Source text:
I’m a portfolio manager who specializes in investment strategies for retirement. For the most part, my clients are reasonable people, but whenever the stock market takes a dive (which seems to happen more and more frequently these days!), I end up spending hours on the phone trying to calm their rattled nerves. I remind them to take a long term view of their investments, and resist the urge to pay attention to the market’s daily ups and downs. That’s not just something I say, though. I genuinely believe that, over the long haul, stocks are one of the best places to put your $$$. Still, it’s stressful having to deal with freaked out investors all the time… – Name withheld
Personally, ever since I read Michael Lewis’ Flash Boys (2015), I don’t know why anyone would put their hard earned money in the stock market.
Electronic front-running? “Dark pools”? Banks whose motivations are at odds with their “clients’”? No thank you. Unless you’re gaming the system yourself, it seems, you’re probably being taken advantage of.[1]
But that’s just me.[2]
It is true, however. Investing in the right stock at the right time can pay off over the long haul, as you say. I mean, how many times do I have to be reminded that if I’d invested $100 in Apple when the company first went public (or Microsoft, Amazon, Berkshire-Hathaway), I’d now be a multi-gajillionaire? If you are going to invest then, ignoring the everyday fluctuations in market would seem a prudent strategy to adopt.
In your case, however, I’m afraid I’m going to have to side with your clients.
As a professional investment advisor, one of the things you presumably offer those who pay for your services is some measure of market expertise. Which companies to invest in, and which to avoid – or when buy, and when to get out. Doubtless you’ve done your research, or possess a market savvy that is above and beyond that of the average layperson. This allows you to structure a portfolio which, ideally, will maximize return on investment.
But what your client’s may be wondering is: Why doesn’t this expertise include the ability to forecast broader market trends?
You see, another, even more fundamental market truism is to “buy low, sell high” – as I’m sure you are also well aware. So when the overall market takes a dip, doesn’t this also offer an opportunity from which to profit?
For instance, say you were to pull all of your client’s money out of the market at precisely the right moment – that is, just before it starts another slide? Then, after waiting for it to bottom out, you were to reinvest it? Wouldn’t that be another way to “beat the market,” so to speak, and put you ahead too?
Here, I’ve drawn you a picture to better illustrate what I mean:
No doubt that is much, much easier said than done (and anyone who has figured it out probably isn’t going to part with their secret). Nevertheless, it’s a fair question, right?

Given records:
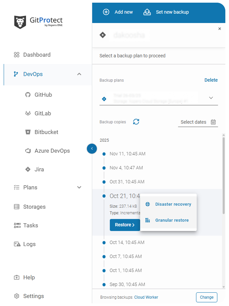Open the calendar to select dates
Screen dimensions: 229x306
click(x=213, y=122)
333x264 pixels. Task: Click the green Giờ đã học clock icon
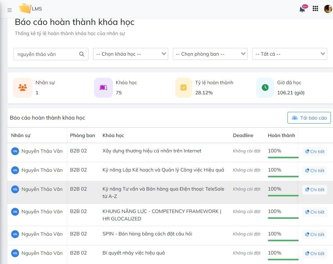[265, 87]
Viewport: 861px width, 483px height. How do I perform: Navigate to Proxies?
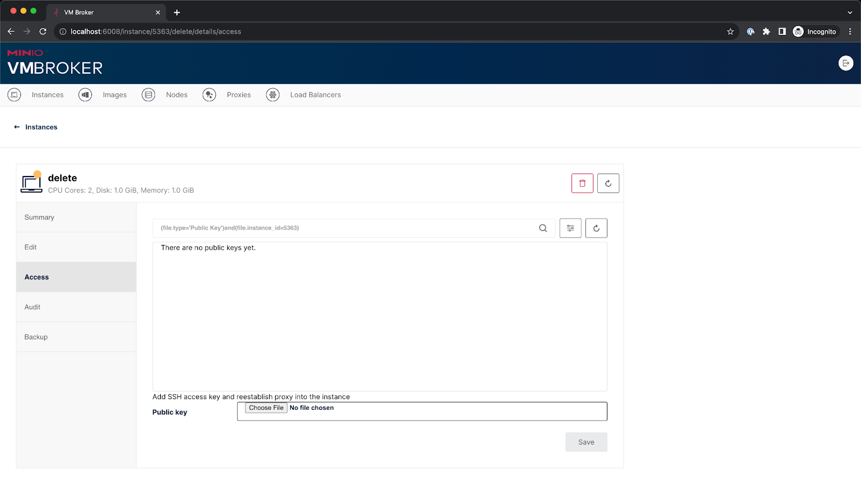click(238, 95)
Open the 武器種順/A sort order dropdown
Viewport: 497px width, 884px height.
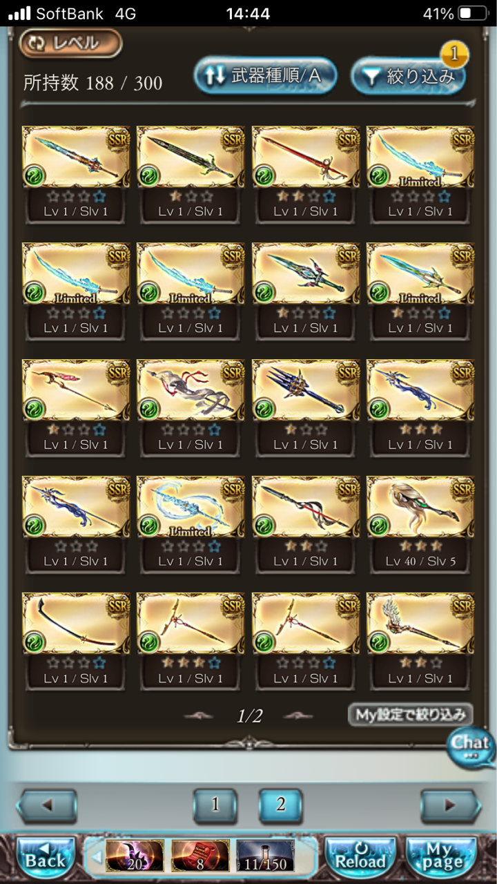(265, 75)
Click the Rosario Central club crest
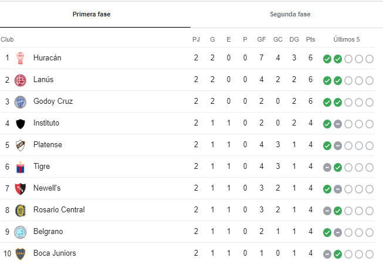Screen dimensions: 383x261 click(21, 211)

Brief: Transcribe the passage of the stock market advice column from "As a professional" to "broader market trends?".

Completed task:
As a professional investment advisor, one of the things you presumably offer those who pay for your services is some measure of market expertise. Which companies to invest in, and which to avoid – or when buy, and when to get out. Doubtless you’ve done your research, or possess a market savvy that is above and beyond that of the average layperson. This allows you to structure a portfolio which, ideally, will maximize return on investment.
But what your client’s may be wondering is: Why doesn’t this expertise include the ability to forecast broader market trends?